Off the bat, Intel's consistent policy of buying back stock and paying a generous dividend are two major reasons for purchasing the stock.
For example, in Mebane Faber's book on shareholder yield, Mebane cites a study by Dartmouth University Prof. Kenneth French that covers all U.S. stocks from 1927 to 2010. Professor French sorted all U.S. stocks into high, low and zero dividend yield portfolios. He found that the high-yield and low-yield portfolios had an average annualized return of 11.2% and 9.1%, respectively.

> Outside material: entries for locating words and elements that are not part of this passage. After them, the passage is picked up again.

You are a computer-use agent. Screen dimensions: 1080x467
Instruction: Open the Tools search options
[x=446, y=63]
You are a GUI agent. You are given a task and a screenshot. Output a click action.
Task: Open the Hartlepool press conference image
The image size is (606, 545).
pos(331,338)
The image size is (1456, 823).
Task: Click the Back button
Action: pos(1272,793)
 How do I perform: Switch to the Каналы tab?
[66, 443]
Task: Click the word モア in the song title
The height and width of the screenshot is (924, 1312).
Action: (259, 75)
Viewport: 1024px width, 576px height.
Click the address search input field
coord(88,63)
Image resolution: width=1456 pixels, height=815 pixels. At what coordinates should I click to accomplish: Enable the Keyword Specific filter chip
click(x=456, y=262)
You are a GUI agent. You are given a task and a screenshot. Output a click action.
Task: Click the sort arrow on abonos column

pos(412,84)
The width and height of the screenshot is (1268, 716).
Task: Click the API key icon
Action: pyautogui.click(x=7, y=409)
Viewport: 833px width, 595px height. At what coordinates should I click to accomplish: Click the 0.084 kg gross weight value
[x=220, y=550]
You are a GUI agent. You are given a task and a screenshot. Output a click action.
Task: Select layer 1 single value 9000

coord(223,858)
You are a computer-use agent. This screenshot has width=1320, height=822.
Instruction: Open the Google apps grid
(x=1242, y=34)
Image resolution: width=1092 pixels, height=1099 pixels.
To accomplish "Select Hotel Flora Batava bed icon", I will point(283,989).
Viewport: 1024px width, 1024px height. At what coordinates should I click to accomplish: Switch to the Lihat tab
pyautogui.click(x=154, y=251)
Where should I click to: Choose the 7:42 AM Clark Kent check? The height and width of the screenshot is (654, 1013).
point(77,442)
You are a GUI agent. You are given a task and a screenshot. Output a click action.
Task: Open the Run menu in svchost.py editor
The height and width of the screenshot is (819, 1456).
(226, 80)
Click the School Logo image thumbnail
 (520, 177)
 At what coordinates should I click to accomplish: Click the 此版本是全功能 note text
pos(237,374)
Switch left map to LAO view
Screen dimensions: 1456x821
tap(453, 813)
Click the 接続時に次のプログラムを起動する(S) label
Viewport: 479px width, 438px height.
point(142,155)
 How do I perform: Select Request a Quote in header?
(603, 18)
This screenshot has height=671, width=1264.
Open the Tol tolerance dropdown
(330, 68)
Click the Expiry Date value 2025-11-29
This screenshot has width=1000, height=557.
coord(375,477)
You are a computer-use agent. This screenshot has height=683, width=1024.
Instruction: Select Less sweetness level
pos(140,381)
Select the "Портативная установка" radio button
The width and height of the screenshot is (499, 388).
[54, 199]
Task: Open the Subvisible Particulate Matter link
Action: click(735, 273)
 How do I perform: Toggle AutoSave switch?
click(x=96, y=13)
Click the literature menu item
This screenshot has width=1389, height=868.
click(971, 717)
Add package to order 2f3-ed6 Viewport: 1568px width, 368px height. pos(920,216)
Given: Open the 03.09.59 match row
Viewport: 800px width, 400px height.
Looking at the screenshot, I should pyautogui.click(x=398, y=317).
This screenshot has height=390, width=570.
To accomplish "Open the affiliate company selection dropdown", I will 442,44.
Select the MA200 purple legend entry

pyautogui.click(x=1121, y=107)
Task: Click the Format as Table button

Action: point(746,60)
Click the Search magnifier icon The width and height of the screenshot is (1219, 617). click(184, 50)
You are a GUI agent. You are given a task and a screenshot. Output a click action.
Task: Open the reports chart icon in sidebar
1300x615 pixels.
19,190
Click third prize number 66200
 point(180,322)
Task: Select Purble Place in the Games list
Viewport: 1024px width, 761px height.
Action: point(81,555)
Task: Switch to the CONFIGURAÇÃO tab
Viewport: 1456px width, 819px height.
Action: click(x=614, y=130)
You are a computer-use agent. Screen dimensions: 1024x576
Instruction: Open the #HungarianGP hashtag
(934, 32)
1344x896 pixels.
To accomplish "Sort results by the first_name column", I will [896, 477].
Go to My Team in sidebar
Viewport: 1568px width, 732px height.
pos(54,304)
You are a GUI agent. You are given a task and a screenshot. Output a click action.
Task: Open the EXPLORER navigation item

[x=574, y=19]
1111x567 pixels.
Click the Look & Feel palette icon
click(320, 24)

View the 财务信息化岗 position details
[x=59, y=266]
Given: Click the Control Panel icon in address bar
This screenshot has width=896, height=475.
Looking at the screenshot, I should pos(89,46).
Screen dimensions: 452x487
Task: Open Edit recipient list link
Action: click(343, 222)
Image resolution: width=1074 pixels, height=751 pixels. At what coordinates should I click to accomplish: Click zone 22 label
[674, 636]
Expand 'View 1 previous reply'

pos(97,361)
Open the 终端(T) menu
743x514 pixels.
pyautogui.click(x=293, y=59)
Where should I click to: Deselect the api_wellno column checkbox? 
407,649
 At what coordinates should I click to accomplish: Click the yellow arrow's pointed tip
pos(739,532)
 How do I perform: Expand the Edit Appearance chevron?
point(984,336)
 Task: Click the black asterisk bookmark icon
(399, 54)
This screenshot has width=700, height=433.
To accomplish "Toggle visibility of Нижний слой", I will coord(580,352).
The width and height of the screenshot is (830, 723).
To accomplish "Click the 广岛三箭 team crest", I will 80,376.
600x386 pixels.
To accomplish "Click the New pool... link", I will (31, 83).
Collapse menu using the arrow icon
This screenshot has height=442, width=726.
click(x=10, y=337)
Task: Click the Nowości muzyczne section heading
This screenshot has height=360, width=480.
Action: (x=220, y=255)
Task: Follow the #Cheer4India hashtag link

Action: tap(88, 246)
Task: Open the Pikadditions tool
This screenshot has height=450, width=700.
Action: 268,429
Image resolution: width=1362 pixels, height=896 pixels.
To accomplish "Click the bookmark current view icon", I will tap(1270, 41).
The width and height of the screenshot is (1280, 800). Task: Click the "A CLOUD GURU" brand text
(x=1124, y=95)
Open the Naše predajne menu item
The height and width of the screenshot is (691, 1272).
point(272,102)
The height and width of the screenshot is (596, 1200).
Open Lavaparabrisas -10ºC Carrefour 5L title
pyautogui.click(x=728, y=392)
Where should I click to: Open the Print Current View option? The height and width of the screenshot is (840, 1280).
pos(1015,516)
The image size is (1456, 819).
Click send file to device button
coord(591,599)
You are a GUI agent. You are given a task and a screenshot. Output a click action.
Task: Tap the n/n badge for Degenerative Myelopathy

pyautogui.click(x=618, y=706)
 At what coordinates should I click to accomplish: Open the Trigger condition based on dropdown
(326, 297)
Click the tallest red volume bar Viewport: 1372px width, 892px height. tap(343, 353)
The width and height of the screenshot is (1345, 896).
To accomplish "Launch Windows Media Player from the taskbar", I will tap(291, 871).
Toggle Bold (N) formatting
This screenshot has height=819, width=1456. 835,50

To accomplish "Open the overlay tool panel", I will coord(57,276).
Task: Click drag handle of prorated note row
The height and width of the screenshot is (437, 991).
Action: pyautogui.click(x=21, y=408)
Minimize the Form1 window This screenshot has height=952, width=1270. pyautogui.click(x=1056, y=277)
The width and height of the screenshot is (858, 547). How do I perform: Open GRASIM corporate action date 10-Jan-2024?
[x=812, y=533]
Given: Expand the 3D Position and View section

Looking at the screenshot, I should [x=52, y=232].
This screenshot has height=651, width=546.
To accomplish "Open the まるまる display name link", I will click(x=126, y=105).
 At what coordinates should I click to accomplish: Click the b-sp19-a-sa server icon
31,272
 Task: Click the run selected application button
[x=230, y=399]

That's compared to just an 8.4% annualized return for the zero-yield basket of stocks.
And as I wrote in that same essay, companies that buy back their own stock are market beaters as well.
A study of the top quarter of stocks in the S&P 500 ranked by buyback yield -- the value of net shares repurchased divided by market capitalization -- between 1982 and 2011 shows that the high-buyback firms generated annualized gains of 13.19% compared with 10.96% for the S&P 500. By contrast, stocks with the lowest buyback yield significantly underperformed the index, generating annualized gains of just 9.62% over the same holding period.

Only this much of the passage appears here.